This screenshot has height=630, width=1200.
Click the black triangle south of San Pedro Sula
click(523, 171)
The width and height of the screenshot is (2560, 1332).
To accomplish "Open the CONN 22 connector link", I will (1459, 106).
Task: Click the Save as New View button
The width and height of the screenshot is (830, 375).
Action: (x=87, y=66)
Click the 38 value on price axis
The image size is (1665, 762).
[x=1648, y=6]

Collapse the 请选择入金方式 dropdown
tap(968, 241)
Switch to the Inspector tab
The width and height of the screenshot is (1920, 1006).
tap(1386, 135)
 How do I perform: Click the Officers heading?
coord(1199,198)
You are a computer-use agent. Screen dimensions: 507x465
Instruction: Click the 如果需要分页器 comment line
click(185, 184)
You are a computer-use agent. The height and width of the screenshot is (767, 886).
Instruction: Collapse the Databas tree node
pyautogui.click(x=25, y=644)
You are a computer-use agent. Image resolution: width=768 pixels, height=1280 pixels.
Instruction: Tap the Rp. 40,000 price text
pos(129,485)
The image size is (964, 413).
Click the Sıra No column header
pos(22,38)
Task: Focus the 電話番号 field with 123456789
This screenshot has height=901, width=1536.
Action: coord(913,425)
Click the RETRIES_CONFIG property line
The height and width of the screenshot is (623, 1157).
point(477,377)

### What to produce
Your task is to extract the lines running from the one with "Instruction: Collapse the Databas tree node" to the end of the material, inclusive, copying each exactly and adding nothing.

### Response for this exercise
Instruction: Collapse the Databas tree node
pyautogui.click(x=25, y=644)
You are a computer-use agent. Image resolution: width=768 pixels, height=1280 pixels.
Instruction: Tap the Rp. 40,000 price text
pos(129,485)
The image size is (964, 413).
Click the Sıra No column header
pos(22,38)
Task: Focus the 電話番号 field with 123456789
This screenshot has height=901, width=1536.
Action: coord(913,425)
Click the RETRIES_CONFIG property line
The height and width of the screenshot is (623, 1157).
point(477,377)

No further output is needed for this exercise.